**Excerpted records**
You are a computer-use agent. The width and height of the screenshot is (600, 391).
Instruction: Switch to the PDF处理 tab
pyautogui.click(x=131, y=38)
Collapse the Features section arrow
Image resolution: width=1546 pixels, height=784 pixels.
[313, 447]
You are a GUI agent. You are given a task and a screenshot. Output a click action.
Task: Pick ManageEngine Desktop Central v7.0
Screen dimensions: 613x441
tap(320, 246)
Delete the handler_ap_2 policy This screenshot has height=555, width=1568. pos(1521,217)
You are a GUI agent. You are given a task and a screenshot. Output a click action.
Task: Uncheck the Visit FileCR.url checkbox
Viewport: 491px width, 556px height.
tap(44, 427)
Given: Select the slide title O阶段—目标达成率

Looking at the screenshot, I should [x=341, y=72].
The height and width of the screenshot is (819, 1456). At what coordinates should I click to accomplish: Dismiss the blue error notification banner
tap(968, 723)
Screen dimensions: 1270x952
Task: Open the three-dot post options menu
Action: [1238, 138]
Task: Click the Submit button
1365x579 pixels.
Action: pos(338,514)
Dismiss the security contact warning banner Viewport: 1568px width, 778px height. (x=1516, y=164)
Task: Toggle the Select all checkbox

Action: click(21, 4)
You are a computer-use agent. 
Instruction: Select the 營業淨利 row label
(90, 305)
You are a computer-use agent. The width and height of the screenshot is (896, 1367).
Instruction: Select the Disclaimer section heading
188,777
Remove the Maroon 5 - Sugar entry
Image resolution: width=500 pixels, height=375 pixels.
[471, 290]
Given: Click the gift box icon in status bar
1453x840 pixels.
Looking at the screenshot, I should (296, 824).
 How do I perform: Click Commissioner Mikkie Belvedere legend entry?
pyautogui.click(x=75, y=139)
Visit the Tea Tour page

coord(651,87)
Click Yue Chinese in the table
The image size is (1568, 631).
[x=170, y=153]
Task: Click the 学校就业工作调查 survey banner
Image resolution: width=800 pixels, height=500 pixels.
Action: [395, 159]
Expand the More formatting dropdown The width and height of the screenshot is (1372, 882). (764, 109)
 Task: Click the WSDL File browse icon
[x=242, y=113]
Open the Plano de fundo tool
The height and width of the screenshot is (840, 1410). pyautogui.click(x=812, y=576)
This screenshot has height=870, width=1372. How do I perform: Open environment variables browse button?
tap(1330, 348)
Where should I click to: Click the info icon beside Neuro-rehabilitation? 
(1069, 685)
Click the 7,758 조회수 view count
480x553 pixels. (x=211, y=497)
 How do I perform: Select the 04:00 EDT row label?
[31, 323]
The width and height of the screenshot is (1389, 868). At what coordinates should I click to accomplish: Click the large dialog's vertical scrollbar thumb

**Goal of the exercise**
Find every line in the records above that contains the word "Visit", and copy each of those lines in full.

**Result**
Task: Uncheck the Visit FileCR.url checkbox
Visit the Tea Tour page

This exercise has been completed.